The other major component discussed was cybercrime and white collar crime. The former is a crime committed by using computers or the internet and the latter is a non-violent often monetary crime committed by a person for personal gain.
“In Seychelles, we are encouraging the financial system to be more technology oriented, but we have to be mindful that this will bring forth more cybercrime and we thus need to have mechanisms in place to deal with this,” said Abel.
The governor added that: “There is a need for adequate training of all law enforcement involved with white collar crimes. We need to re-look at our laws and strengthen them to keep pace with these types of crimes which tend to evolve over time, so you need a framework that can respond to all eventualities which comes your way.
In a previous meeting, there were extensive deliberations on the issue of global de-risking, and the governor had given assurances that efforts were ongoing.
As a result, a high-level committee has been established to assess the developments with regards to global de-risking and correspondent banking relationships, which are issues affecting local banks in the country as well as small banks around the world.
De-risking is the process whereby global banks are terminating their business relationships with banks in certain countries.
The head of financial services supervision division Naadir Hassan explained that due to an increase in terrorism there had been a drive to limit terrorist financing. This has resulted in more stringent international regulations coming into place, and thus the compliance requirements when effecting transfers or maintaining bank account relationship has increased.
“The cost of compliance has therefore increased, and there have also been sanctions due to lack of control on Anti-Money Laundering framework. Banks have had to strengthen their framework for complying with international regulation,” said Hassan.
Hassan also said that Seychelles is affected as it is an off-shore financial centre and by virtue, international offshore financial centres are deemed to be riskier because there have been quite a bit of scandals involving companies registered in off-shore centres and thus there is the need for enhanced compliance from the banks which means higher cost for the banks.
“Thus corresponding banks can decide to close off the relationship as the cost is too high,” he said.
In the event that local banks are cut off from the international financial system, any payment overseas will not be possible.
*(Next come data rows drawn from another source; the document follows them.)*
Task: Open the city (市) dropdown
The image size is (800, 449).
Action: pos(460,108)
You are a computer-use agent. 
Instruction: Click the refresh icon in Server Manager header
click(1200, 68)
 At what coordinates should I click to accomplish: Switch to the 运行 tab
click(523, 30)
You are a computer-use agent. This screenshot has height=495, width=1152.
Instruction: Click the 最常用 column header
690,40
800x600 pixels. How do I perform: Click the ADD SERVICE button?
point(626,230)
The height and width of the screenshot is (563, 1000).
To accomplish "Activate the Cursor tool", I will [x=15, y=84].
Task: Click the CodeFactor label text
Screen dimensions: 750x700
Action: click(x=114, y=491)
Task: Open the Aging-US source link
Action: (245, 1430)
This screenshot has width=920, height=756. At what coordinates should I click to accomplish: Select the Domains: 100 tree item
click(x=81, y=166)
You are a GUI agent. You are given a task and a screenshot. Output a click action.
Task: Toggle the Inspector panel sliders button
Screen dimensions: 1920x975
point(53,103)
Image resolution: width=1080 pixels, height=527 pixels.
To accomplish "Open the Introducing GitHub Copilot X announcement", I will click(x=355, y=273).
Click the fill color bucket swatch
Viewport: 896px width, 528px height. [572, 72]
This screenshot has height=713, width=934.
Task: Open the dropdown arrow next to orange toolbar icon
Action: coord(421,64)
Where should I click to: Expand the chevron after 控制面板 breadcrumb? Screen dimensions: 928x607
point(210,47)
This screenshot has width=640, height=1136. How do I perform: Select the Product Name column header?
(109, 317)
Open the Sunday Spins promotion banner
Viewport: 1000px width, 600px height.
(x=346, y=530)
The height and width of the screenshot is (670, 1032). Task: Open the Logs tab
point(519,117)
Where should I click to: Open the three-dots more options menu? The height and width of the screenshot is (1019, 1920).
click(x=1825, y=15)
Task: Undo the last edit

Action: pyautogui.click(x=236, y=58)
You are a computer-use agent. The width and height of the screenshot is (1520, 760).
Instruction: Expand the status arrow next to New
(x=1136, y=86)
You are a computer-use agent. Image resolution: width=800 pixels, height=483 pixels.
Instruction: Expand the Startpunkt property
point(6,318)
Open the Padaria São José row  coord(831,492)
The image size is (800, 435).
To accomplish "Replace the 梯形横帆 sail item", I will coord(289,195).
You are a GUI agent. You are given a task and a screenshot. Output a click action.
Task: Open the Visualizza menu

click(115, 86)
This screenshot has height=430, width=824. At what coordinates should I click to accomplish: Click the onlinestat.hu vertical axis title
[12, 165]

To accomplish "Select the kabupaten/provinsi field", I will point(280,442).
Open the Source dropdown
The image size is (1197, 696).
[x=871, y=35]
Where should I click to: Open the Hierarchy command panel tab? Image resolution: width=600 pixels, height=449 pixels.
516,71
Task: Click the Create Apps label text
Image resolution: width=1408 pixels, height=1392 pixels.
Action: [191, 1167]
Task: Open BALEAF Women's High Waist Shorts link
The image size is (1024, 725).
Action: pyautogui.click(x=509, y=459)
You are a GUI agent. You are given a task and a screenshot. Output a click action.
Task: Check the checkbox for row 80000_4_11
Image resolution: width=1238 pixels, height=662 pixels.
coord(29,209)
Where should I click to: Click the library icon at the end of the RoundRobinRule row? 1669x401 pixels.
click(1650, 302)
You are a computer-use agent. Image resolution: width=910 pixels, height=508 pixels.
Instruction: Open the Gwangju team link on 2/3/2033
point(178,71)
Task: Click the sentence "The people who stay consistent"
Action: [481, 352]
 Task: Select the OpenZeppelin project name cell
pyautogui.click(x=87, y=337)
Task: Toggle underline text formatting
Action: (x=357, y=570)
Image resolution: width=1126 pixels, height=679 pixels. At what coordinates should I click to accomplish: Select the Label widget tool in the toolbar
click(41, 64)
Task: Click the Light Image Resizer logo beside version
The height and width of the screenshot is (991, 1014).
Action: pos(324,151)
Businesses will not be able to pay foreign suppliers, overseas payment for fuel will not be possible as well as sending money to family overseas.
According to Hassan, if the trend continues, this is the dilemma Seychelles, an archipelago in the western Indian Ocean is most likely to face.
“At this point, most banks are facing some kind of pressure in terms of maintaining their correspondent banks, but some banks have been able to make arrangements in terms of seeking alternate correspondent banks,” he reassured.
The high-level committee has made the requirement that all banks need to have two correspondent banks rather than one so that there is a backup. Banks’ anti-money laundering framework has to be on par with the international framework and the Central Bank, and the Financial Intelligence Unit have made on-site evaluations to ensure compliance.
“We have also started to engage with international regulators and correspondent banks to give them assurance that the country is doing its utmost to comply, and we are encouraging local banks to have better relationships with this corresponding banks,” Hassan said.
According to Governor Abel, the overall financial system in the country looks stable, but the FSC will continue to monitor market developments and where possible take necessary action to mitigate risk exposures.